### Task prompt
Line by line, copy the material below exactly as given.

### Provided entries
------------------------------------------------------------------------
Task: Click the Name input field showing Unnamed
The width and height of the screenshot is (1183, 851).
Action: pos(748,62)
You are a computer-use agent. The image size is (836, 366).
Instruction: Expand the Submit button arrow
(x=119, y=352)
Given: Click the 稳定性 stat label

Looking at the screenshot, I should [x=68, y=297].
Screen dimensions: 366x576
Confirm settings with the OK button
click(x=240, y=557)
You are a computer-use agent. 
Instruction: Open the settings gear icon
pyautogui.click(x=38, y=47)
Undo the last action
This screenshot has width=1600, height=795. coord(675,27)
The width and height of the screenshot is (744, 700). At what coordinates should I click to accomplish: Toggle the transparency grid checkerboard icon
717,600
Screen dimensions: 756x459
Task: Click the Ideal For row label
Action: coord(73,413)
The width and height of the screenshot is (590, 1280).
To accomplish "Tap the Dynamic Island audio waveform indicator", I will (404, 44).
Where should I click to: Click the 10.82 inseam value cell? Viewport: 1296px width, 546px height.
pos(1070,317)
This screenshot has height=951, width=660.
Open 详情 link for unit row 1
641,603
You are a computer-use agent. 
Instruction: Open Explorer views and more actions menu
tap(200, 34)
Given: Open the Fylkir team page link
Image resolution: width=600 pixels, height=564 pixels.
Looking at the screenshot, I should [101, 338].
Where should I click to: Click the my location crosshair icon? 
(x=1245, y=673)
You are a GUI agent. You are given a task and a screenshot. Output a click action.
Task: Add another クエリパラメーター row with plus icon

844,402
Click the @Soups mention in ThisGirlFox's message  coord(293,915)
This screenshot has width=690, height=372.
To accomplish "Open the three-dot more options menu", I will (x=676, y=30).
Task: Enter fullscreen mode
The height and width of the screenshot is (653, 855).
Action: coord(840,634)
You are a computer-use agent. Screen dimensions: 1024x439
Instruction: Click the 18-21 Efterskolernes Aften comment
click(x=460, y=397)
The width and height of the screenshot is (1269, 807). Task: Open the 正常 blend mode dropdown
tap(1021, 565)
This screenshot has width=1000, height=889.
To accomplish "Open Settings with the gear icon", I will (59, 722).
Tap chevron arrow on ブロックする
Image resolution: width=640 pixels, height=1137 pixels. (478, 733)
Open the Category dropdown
------------------------------------------------------------------------
### Output for this task
Task: Click the Name input field showing Unnamed
The width and height of the screenshot is (1183, 851).
Action: pos(748,62)
You are a computer-use agent. The image size is (836, 366).
Instruction: Expand the Submit button arrow
(x=119, y=352)
Given: Click the 稳定性 stat label

Looking at the screenshot, I should [x=68, y=297].
Screen dimensions: 366x576
Confirm settings with the OK button
click(x=240, y=557)
You are a computer-use agent. 
Instruction: Open the settings gear icon
pyautogui.click(x=38, y=47)
Undo the last action
This screenshot has width=1600, height=795. coord(675,27)
The width and height of the screenshot is (744, 700). At what coordinates should I click to accomplish: Toggle the transparency grid checkerboard icon
717,600
Screen dimensions: 756x459
Task: Click the Ideal For row label
Action: coord(73,413)
The width and height of the screenshot is (590, 1280).
To accomplish "Tap the Dynamic Island audio waveform indicator", I will (404, 44).
Where should I click to: Click the 10.82 inseam value cell? Viewport: 1296px width, 546px height.
pos(1070,317)
This screenshot has height=951, width=660.
Open 详情 link for unit row 1
641,603
You are a computer-use agent. 
Instruction: Open Explorer views and more actions menu
tap(200, 34)
Given: Open the Fylkir team page link
Image resolution: width=600 pixels, height=564 pixels.
Looking at the screenshot, I should [101, 338].
Where should I click to: Click the my location crosshair icon? 
(x=1245, y=673)
You are a GUI agent. You are given a task and a screenshot. Output a click action.
Task: Add another クエリパラメーター row with plus icon

844,402
Click the @Soups mention in ThisGirlFox's message  coord(293,915)
This screenshot has width=690, height=372.
To accomplish "Open the three-dot more options menu", I will (x=676, y=30).
Task: Enter fullscreen mode
The height and width of the screenshot is (653, 855).
Action: coord(840,634)
You are a computer-use agent. Screen dimensions: 1024x439
Instruction: Click the 18-21 Efterskolernes Aften comment
click(x=460, y=397)
The width and height of the screenshot is (1269, 807). Task: Open the 正常 blend mode dropdown
tap(1021, 565)
This screenshot has width=1000, height=889.
To accomplish "Open Settings with the gear icon", I will (59, 722).
Tap chevron arrow on ブロックする
Image resolution: width=640 pixels, height=1137 pixels. (478, 733)
Open the Category dropdown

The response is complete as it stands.